Chapter Eleven: Training

Days passed, but the tribe did not soften.

Recovery did not mean rest. Not here.

The clearing where the wolves had bled was quiet now, ash scattered thin and cold, but the tension remained threaded through every movement. Patrols doubled. Riders slept in shifts. Wolves lingered closer to the inner ring, their massive forms never fully still.

The land remembered violence.

So did Liam.

His wounds healed faster than any ordinary human's would have. The curse that had stolen voices and forms also rewove flesh with relentless efficiency. Bruising faded. Torn muscle knitted. Pain dulled into something distant, manageable.
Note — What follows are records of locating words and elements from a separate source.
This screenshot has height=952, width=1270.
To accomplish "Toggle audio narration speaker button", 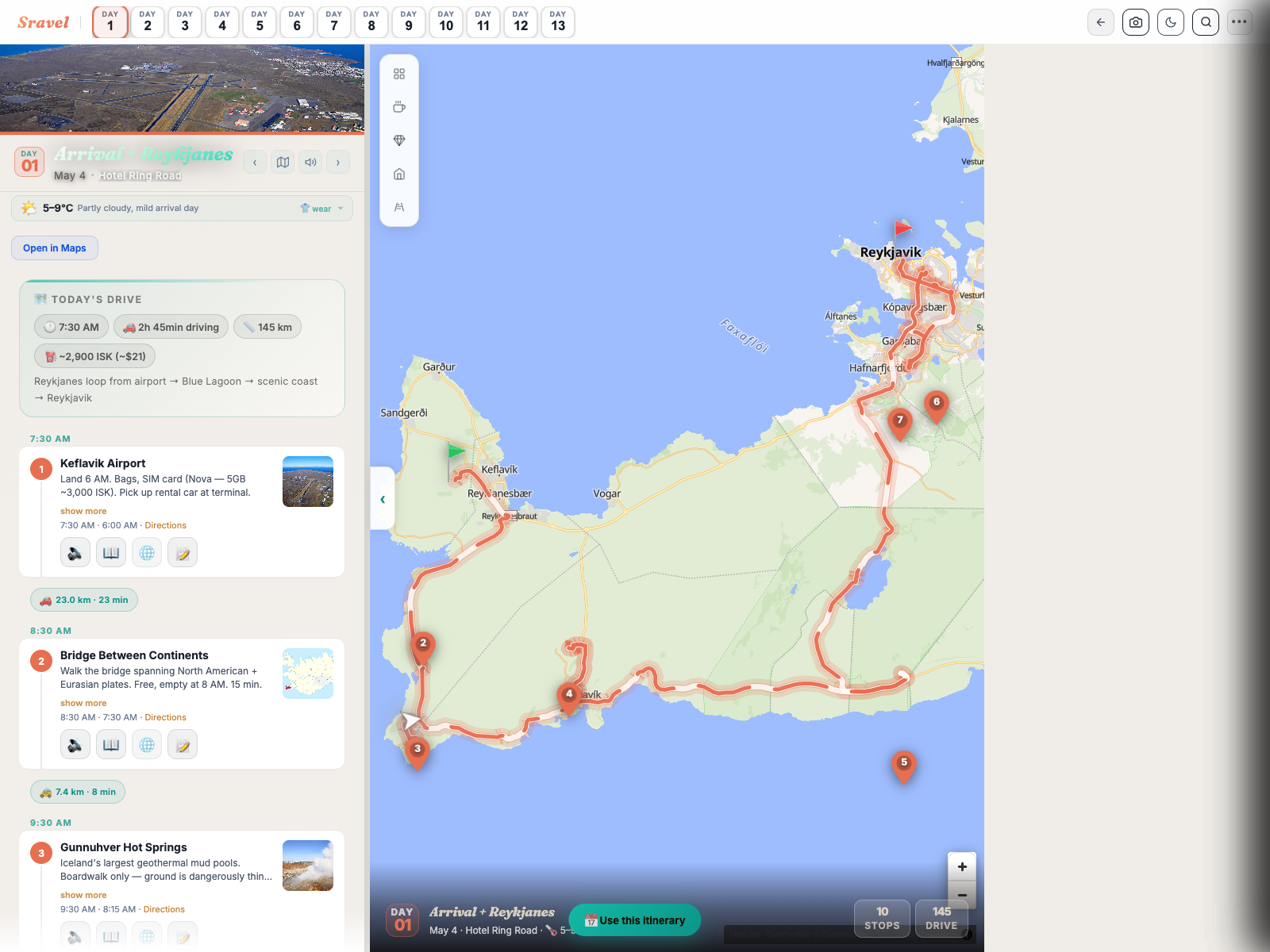I will point(310,163).
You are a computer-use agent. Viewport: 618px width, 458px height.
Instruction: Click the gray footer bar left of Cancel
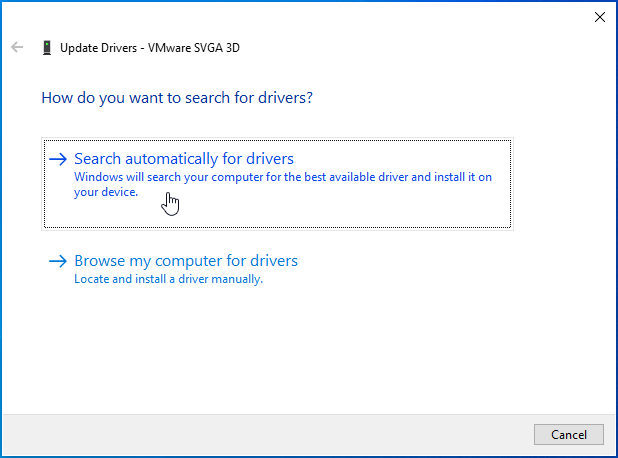click(x=270, y=433)
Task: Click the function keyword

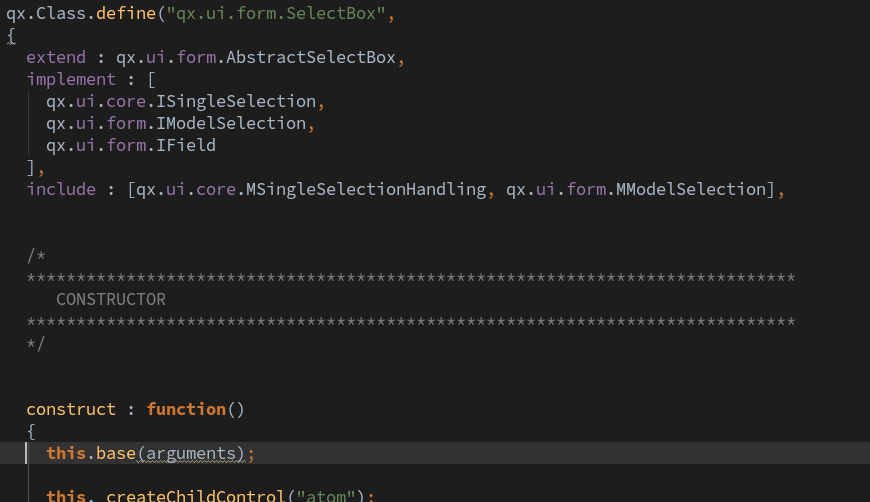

But healing did not mean whole.

He rose before dawn on the sixth day.

Ava was already awake.

She waited at the edge of the inner boundary, wrapped in a dark cloak, posture straight despite the early chill. She did not speak when he approached. She did not ask if he was ready.

She already knew the answer.

"Follow," Liam said.

They left the tribe without announcement.

The forest accepted them quietly.

Liam chose terrain that punished mistakes uneven ground, roots hidden beneath leaf rot, shallow dips masked by shadow. This was not accidental. A fighter trained on flat ground died the first time the land betrayed them.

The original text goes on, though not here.